* [Task brief]: Copy the records below exactly, from the line containing "The width and height of the screenshot is (928, 586)." through the last line, and leave out every picture.
-------
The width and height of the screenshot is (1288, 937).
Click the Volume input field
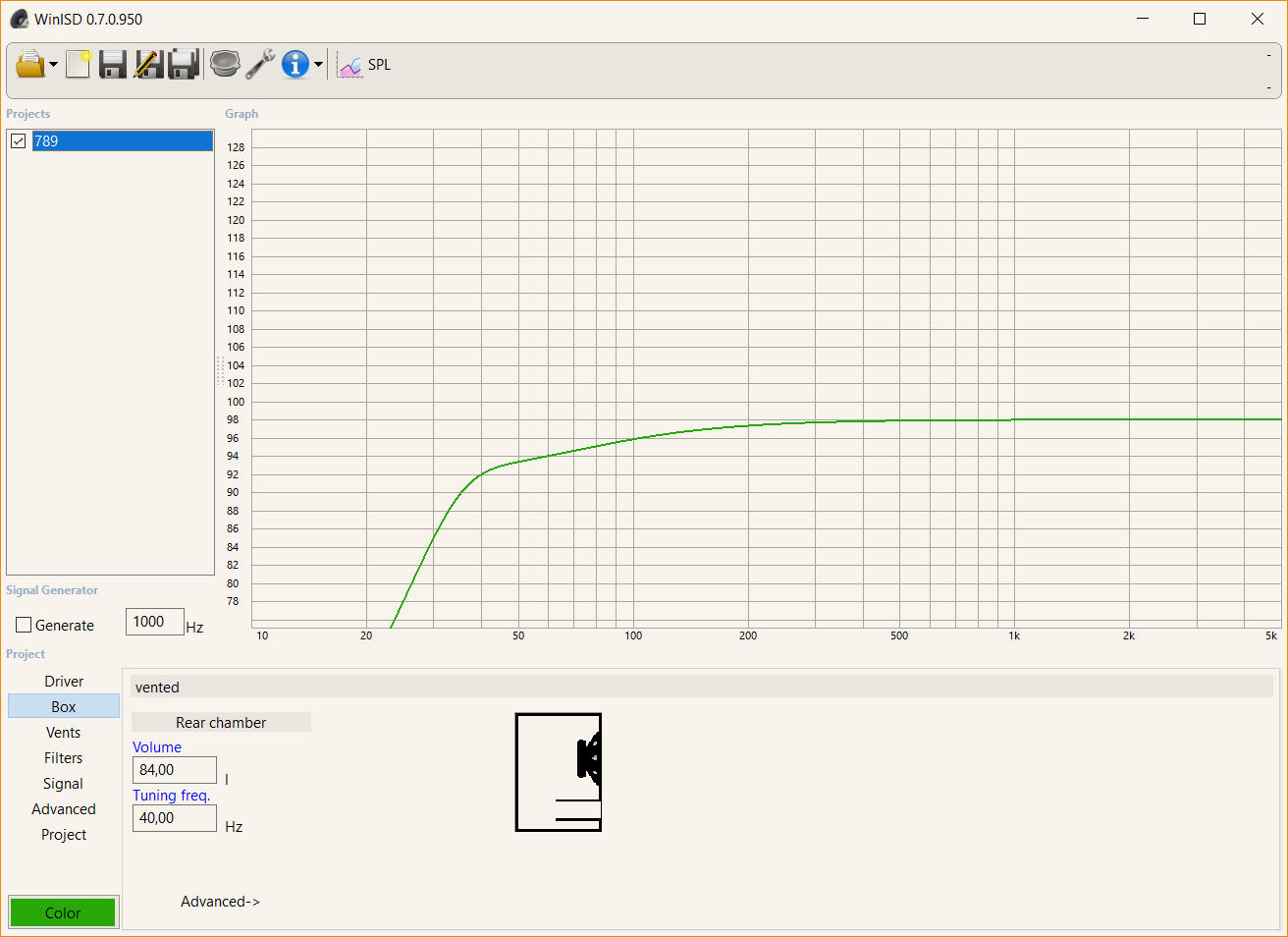[x=174, y=770]
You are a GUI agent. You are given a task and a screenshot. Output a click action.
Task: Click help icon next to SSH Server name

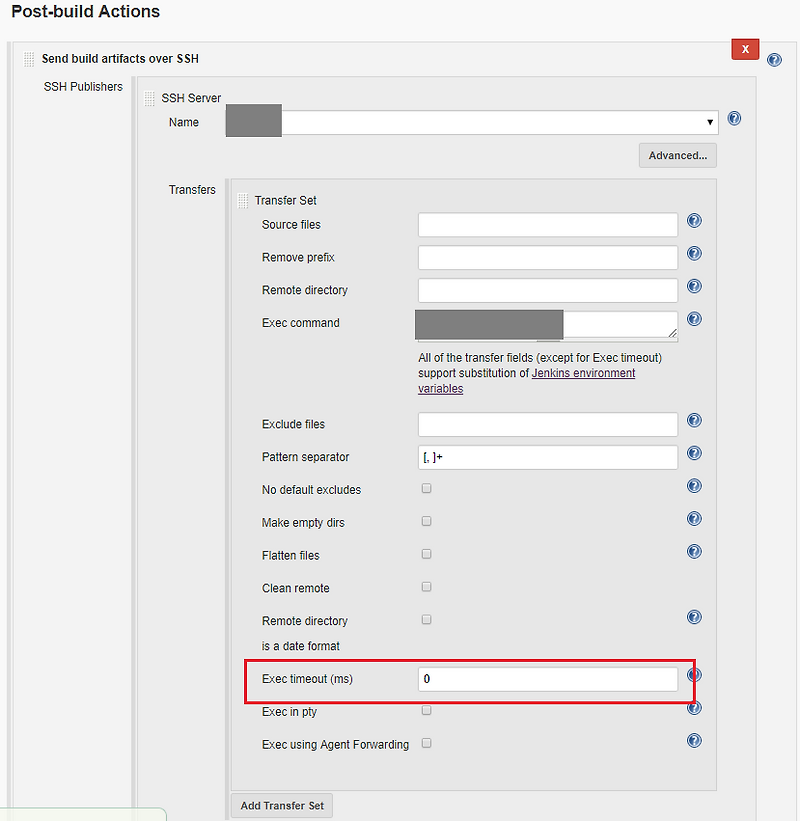(x=734, y=118)
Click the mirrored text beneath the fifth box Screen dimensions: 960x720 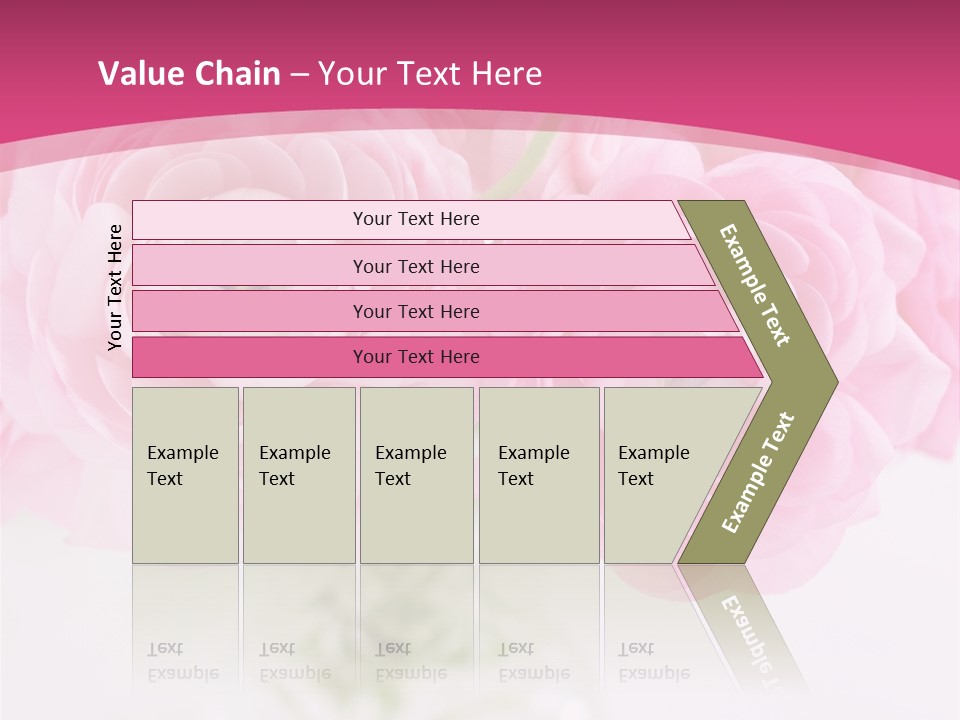point(654,660)
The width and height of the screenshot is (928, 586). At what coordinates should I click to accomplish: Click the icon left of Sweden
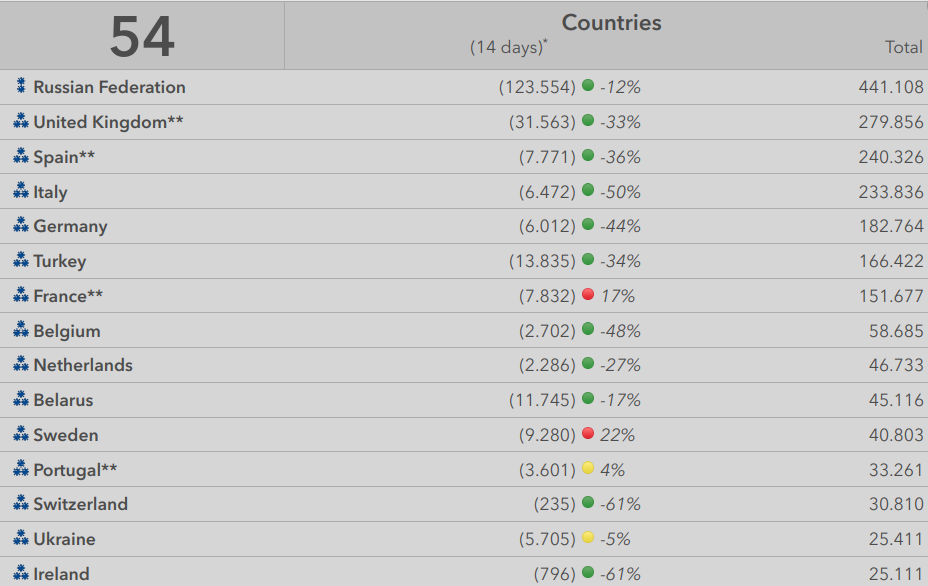click(20, 435)
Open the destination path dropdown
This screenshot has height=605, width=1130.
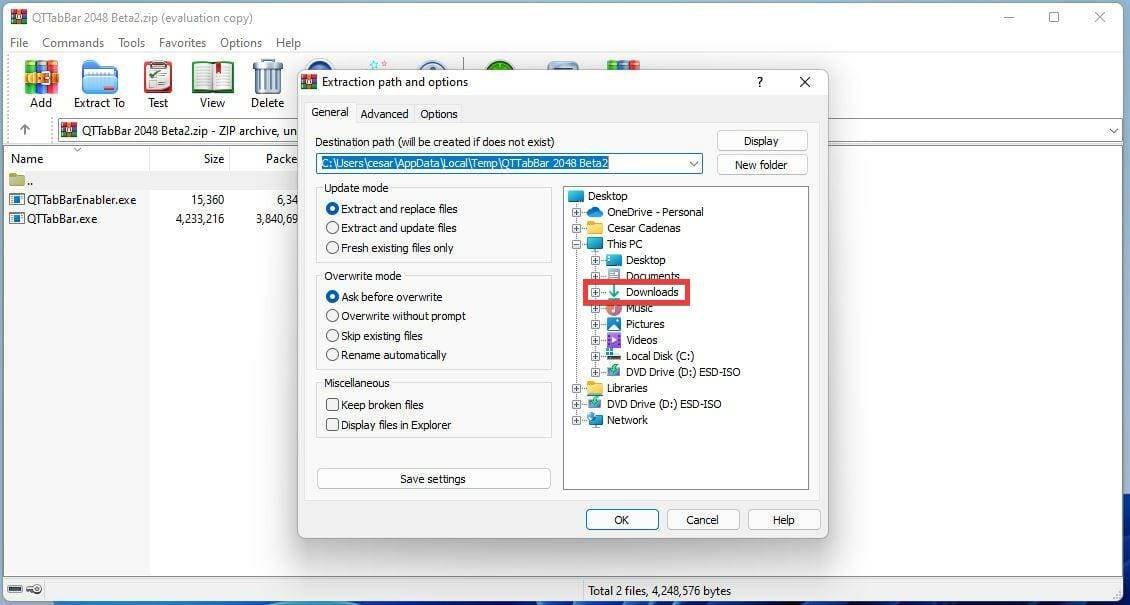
-------
* [Written reply]:
The width and height of the screenshot is (928, 586). At what coordinates should I click to accomplish: Click the icon left of Sweden
click(20, 435)
Open the destination path dropdown
This screenshot has height=605, width=1130.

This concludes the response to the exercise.